Caring for the Pets of Emotionally Disturbed Children in Central North Carolina
PEN-PALS, a collaboration of Pitt, Edgecombe, and Nash Public Academic Liaison Services, includes leaders from social services, public schools, mental health, the seventh judicial district, and East Carolina University. PEN-PALS has identified the importance of the human-animal bond in treating emotionally disturbed children. (currently on hold)
Feral Cat Spay and Neuter Project
Feral cat populations in the communities on the Outer Banks of North Carolina represent a growing problem for condominium associations and many businesses. To ameliorate this problem, fall and spring spay neuter and rabies vaccination clinics are carried out in cooperation with local animal control and rescue organizations, veterinarians, and businesses.
Community Classroom Experiential Learning
A two-week fourth-year elective has been established in a local small animal practices to reinforce skills in problem-solving, general medicine and surgery, client communication, and principles of practice management.
Doctors and Staff
The Community Campus Partnership Program is directed by Dr. Kelli Ferris. Her achievements were recognized recently when she was inducted into the Academy Of Outstanding Teachers and the Academy of Faculty Engaged in Extension.
Shelter Animal Medicine
Shelter animal medicine is an extraordinarily challenging and diverse branch of clinical practice requiring many skills from the veterinarian; we are committed to improving the quality of shelter animal practice and shelter animal well-being. Through electives and clinical rotations, students learn about small animal population health issues; infectious disease diagnosis and treatment; shelter design and management; humane euthanasia; and the role of the veterinarian in community shelters and low income clinics. Long term goals for the program include providing expanded training opportunities for students within the shelters throughout the state and an infrastructure to support improvements in shelters as they related to housing, pet overpopulation and euthanasia.
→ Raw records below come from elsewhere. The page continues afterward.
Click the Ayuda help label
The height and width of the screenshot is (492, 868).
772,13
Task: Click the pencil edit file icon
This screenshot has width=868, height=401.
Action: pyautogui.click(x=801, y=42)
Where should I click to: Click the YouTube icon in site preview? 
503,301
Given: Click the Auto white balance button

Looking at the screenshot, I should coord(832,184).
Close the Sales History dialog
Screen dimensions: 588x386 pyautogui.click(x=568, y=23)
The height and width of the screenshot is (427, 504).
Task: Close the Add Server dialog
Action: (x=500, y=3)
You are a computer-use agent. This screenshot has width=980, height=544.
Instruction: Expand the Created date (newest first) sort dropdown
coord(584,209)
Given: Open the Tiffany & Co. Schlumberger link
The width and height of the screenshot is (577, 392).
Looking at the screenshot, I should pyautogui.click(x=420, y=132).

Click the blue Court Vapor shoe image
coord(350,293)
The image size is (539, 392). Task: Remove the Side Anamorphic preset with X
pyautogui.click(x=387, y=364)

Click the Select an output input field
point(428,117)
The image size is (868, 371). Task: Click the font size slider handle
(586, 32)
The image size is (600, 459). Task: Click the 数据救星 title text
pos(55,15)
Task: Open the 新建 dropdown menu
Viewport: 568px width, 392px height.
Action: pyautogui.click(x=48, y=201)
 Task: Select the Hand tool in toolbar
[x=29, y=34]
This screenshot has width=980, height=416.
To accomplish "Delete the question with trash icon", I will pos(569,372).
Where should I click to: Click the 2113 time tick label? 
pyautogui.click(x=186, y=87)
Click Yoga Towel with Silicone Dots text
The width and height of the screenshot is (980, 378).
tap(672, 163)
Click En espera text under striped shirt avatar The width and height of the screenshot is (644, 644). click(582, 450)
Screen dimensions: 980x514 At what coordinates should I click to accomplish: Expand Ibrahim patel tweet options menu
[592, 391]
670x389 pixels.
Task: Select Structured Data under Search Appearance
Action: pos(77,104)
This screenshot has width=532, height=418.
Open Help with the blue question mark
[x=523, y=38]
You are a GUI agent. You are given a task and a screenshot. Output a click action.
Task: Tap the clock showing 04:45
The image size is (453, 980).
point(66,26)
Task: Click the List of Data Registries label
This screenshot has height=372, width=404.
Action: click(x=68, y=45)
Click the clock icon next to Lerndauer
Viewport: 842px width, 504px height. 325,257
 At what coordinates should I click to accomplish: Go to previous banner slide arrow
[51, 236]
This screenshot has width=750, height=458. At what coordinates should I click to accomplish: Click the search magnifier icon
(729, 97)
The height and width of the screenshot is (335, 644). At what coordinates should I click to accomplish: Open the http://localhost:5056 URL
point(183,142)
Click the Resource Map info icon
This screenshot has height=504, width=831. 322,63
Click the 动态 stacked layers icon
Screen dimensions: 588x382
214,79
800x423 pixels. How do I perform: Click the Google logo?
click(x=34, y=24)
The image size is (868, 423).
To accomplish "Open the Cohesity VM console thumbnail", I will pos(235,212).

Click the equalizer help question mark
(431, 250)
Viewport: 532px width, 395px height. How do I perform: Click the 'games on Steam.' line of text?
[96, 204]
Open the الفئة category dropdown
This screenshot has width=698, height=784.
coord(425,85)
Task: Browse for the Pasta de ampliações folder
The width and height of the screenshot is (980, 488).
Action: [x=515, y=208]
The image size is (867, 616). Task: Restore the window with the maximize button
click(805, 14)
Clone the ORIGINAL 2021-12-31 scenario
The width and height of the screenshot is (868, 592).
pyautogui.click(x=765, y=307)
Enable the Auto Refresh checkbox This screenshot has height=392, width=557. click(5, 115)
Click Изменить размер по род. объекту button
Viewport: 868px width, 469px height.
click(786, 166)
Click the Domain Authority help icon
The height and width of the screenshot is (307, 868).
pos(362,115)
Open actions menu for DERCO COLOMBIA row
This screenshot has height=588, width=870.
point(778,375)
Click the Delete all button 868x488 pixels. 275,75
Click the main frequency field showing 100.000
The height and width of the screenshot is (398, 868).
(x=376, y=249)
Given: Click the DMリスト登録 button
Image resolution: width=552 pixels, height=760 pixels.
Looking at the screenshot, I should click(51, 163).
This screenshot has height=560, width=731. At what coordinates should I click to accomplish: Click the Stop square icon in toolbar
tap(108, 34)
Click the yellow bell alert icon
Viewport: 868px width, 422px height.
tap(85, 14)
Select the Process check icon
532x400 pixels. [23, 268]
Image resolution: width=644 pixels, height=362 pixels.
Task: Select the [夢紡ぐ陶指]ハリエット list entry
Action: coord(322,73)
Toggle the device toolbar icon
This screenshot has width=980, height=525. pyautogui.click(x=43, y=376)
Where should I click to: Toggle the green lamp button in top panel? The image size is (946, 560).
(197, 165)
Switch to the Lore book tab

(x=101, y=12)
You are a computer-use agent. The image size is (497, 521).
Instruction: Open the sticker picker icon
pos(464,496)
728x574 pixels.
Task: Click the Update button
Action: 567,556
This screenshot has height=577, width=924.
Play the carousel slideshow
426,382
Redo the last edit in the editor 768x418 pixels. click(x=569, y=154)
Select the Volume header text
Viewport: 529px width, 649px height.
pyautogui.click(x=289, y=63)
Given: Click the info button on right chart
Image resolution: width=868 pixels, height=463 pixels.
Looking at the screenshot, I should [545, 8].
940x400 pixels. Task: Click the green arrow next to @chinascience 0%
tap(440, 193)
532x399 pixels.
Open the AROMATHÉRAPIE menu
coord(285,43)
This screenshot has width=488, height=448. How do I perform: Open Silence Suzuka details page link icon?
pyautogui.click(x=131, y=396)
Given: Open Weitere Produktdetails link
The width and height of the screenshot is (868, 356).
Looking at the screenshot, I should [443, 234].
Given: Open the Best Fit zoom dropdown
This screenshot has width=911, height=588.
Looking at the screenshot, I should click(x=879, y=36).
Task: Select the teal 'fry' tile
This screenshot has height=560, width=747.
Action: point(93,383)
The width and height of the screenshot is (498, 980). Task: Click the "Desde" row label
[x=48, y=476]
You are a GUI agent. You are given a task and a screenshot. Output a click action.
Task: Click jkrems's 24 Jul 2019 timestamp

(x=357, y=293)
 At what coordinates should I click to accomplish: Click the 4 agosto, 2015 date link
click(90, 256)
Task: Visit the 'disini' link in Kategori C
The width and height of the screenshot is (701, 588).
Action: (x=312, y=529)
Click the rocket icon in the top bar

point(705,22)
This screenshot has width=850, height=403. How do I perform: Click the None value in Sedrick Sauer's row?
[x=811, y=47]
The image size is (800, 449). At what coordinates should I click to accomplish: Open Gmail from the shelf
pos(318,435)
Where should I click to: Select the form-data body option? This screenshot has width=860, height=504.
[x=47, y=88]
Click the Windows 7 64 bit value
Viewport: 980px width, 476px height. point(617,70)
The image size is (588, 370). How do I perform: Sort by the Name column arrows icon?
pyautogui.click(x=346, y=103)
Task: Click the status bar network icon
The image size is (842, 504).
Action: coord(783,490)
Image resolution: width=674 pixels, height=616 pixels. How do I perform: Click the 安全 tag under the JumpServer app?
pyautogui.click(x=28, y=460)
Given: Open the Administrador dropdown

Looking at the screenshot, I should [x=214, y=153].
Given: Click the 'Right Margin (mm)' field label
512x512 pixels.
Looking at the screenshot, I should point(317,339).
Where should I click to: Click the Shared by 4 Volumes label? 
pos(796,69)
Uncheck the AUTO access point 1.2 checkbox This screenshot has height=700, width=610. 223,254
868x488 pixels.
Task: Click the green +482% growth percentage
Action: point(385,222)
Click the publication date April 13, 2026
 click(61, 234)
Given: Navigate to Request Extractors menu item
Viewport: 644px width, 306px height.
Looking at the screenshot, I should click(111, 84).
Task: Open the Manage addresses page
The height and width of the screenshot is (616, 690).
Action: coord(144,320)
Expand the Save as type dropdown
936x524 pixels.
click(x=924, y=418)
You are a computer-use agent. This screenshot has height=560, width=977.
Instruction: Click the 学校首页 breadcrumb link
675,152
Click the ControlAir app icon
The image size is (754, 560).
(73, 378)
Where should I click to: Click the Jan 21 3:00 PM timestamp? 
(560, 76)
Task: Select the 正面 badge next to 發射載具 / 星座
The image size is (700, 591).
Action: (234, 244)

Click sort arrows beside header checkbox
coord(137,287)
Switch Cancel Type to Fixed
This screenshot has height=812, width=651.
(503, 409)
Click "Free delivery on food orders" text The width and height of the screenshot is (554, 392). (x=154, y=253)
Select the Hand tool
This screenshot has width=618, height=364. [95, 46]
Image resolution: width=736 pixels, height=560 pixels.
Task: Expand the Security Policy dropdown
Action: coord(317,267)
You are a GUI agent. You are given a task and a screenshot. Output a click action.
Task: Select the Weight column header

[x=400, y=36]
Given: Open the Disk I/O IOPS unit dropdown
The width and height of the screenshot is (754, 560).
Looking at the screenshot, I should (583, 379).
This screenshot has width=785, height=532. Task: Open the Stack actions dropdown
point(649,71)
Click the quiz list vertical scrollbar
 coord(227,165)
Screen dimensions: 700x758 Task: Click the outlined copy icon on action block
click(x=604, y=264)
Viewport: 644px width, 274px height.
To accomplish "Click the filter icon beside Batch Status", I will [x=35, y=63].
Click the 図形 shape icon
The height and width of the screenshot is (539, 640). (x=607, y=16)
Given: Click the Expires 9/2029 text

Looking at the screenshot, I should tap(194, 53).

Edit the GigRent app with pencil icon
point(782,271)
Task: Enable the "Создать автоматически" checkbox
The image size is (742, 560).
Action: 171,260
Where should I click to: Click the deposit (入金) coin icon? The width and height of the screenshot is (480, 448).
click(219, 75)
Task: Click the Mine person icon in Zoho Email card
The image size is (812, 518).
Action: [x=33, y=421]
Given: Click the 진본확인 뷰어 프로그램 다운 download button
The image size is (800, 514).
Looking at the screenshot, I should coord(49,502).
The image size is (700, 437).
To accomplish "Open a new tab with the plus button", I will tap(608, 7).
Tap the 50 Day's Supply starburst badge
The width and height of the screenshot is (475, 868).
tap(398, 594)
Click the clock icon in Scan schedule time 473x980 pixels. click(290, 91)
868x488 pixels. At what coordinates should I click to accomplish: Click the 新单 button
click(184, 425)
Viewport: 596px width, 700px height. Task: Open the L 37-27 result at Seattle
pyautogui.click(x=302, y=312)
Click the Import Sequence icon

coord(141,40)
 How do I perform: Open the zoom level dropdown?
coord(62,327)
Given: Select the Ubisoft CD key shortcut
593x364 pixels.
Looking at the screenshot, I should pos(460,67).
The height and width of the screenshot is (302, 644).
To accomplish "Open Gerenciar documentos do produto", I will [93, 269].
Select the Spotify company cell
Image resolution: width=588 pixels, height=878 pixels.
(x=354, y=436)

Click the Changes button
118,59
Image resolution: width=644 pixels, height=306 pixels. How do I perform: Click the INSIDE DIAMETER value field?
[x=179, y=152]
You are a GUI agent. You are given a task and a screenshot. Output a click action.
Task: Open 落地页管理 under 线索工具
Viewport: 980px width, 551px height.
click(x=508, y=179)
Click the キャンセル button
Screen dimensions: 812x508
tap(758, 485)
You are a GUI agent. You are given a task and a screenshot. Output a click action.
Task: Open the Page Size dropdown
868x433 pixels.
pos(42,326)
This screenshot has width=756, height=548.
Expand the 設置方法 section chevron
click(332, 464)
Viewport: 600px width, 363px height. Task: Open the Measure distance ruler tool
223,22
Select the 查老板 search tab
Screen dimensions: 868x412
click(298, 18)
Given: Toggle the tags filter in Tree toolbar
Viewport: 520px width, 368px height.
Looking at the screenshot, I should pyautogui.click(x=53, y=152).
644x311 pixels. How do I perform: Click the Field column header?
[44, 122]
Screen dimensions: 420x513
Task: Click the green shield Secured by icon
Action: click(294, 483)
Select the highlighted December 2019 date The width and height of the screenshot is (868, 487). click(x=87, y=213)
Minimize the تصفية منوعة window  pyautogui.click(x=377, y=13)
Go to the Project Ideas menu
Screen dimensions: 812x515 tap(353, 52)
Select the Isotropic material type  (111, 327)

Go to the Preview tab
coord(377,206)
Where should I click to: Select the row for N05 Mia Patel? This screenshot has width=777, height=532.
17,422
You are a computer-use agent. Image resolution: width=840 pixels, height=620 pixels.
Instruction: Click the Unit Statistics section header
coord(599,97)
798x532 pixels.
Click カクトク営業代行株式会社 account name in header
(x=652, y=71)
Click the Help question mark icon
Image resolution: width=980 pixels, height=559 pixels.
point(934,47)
Mobile Surgery Hospital and Rural Outreach
CVM faculty and students travel around the state to rural animal shelters and rescue programs providing veterinary services to a segment of the animal population that would not otherwise have access to care and thereby improving the adoption potential of those pets.
Animal Cruelty Investigation
The CVM has sponsored continuing education courses for veterinarians across North Carolina on animal forensics and assisting in animal cruelty investigations. Additionally, two of our faculty members are sworn animal cruelty investigators and have taken a leadership role in many investigations involving dog fighting, equine neglect and animal hoarding.
The subject of euthanasia is difficult and fraught with emotional and ethical concerns. The NC State CVM is leading the way on this issue by developing an online Euthanasia Technician Training Program in conjunction with NC State Distance Education and Learning Technology Applications. This program will teach humane techniques for euthanizing animals to shelter employees as well as emergency responders.
Disaster Planning and Response
The CVM is dedicated to preparing, planning, and responding during animal emergencies in North Carolina and across the United States. Our students receive training to officially assist emergency responders in the event of a disaster. We also offer public workshops on disaster preparedness for animal owners. And in the wake of storms like Hurricanes Floyd and Katrina, the CVM has provided care and housing for displaced animals.